The Kaiser Family Foundation (KFF) reported that 48% of U.S. adults surveyed had postponed medical care due to the COVID-19 pandemic. In good news, more than two-thirds of those who delayed care expected to get the care they have delayed over the next three months. "This is encouraging given one of the key concerns to normalized growth for med-tech is the willingness of patients to go to a health care facility," said Wells Fargo Equity Research Senior Analyst Larry Biegelsen.

The KFF survey quantified the high rate of delayed care caused by many states halting all elective procedures in March and April to prepare to treat patients with COVID-19 and fear on the part of patients that kept them from seeing healthcare providers who remained open through this spring.

“I was surprised that almost half had someone in the family who delayed care and also surprised in the confidence people had that they would get that care fairly soon,” KFF Vice President Liz Hamel, lead author of the report, told BioWorld. “It’s somewhat telling that everyone expected they would get care in the next three months. That indicates some significant level of pent-up demand.”

The survey found a very low rate of visits lost or delayed into next year, with just 1% of the 1,189 surveyed saying that they would not get the delayed care at all and 2% expecting to wait more than one year to get the care.

“The coming months will tell if people feel comfortable” returning to medical settings, Hamel said. The survey indicated that health care appointments would be among the first activities people expected to resume, with 82% saying they already were or would go to a dental or medical appointment in person in the next three months. That compared to just 53% planning to eat in person at a restaurant and 19% expecting to attend a concert or sporting event over the same time period.

Appointments and procedures rebounding

Medical appointments began ticking upward in late April. By the week ending May 1, total patient visits had risen from pandemic lows across nearly all specialties except endocrinology based on Iqvia’s BrandImpact data. Oncology, pain, and cardiology were down only about 10% from their pre-pandemic highs at the beginning of May.

By mid-month, Wells Fargo Equity Research reported that cardiology was down just 5% and oncology was down only 3% from pre-pandemic levels. Telehealth visits accounted for the majority of visits for some specialties, with every specialty except oncology conducting at least 35% of early May visits remotely.

“We view this data as a leading indicator of procedure volume given that a patient needs to see a physician before scheduling a procedure,” noted Biegelsen.

As important for a return to elective procedures as patient willingness to see a physician is availability of space for procedures. Cowen Equity Research calculated the number of “unencumbered days” available for elective surgeries in April, May, and June as states opened up.

Cowen’s Joshua Jennings and colleagues estimated that eight states will have at least 75% of their regular 65-day total for the three-month period available. Those states were Hawaii, Georgia, Idaho, South Carolina, West Virginia, Texas, California, and North Dakota. The national average was 44 days in the second quarter.

Notably, more than half the states (26) had no elective surgery days available in April, while 42 states had at least 20 or 22 days available in May. The analysts anticipated no restrictions in June.
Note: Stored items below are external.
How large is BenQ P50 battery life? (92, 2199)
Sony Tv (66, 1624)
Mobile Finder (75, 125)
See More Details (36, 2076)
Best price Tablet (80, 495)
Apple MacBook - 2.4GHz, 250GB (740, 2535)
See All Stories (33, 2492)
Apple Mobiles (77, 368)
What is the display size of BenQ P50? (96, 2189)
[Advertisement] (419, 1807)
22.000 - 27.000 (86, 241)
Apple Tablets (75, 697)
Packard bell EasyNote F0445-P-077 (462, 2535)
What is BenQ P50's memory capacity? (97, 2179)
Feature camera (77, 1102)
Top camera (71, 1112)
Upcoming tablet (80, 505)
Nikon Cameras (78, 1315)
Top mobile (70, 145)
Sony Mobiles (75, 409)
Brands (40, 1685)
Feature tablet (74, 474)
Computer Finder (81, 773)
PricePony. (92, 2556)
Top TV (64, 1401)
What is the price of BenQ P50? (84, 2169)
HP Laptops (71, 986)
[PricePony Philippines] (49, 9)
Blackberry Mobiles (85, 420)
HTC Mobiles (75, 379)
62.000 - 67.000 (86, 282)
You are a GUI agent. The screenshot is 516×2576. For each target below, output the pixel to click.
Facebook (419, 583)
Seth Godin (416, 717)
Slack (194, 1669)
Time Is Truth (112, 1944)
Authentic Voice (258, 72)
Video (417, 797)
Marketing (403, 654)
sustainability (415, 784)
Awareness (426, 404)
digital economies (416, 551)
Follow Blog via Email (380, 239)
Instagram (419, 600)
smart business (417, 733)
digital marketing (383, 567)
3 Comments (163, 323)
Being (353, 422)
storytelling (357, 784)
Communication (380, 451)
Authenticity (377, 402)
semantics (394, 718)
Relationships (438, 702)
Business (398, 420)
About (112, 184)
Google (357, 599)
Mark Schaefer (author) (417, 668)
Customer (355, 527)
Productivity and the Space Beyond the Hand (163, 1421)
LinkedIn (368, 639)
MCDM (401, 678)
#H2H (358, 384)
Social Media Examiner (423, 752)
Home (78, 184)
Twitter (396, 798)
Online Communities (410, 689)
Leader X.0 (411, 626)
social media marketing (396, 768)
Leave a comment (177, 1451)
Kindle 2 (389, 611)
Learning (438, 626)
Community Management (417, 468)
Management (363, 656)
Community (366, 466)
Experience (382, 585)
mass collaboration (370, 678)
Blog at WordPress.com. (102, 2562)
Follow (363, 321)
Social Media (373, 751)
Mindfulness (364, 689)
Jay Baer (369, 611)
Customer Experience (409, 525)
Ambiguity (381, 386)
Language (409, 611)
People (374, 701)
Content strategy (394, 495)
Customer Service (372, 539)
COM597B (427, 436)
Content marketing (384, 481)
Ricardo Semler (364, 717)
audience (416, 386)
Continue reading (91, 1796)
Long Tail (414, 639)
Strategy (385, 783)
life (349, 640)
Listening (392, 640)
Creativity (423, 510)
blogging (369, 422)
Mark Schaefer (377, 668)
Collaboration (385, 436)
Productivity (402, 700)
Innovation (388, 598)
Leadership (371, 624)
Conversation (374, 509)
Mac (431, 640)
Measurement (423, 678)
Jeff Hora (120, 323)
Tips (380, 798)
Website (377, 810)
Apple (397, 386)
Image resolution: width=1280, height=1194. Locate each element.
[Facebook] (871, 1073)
The Cowen team recognized that availability was just one part of the equation that has suppressed elective surgeries, noting “non-essential procedure volumes have declined even in instances where no restrictions exist for elective surgeries. Thus, counting unencumbered days has only limited value in assessing potential elective procedure volumes.”

As predicted with the increase in health care visits and lifting of restrictions, a rise in elective procedures from the lows of mid-April continued into May. Orthopedic and ophthalmology, specifically cataract surgery, demonstrated particularly strong recoveries, with hernia procedures picking up rapidly as well. That bodes well for many med-tech companies, including Alcon AG, Glaukus Corp, Medtronic plc, Johnson & Johnson, Globus Medical Inc., Nuvasive Inc., Zimmer Biomet Holdings Inc., and others, according to Biegelsen.

The increases seen to date validate expectations of 623 physicians surveyed by Wells Fargo Equity Research in late April/early May. The physicians reported that the percentage of procedures postponed had declined compared to the late March/early April period, 75% vs. 83%. They expected that it would take about three and a half months for procedures to return to their pre-pandemic levels.

That “supports the view that med-tech growth in the U.S. could be back to normal by Q4 2020 (assuming a second COVID-19 wave in the fall is not disruptive),” according to Biegelsen and his colleagues.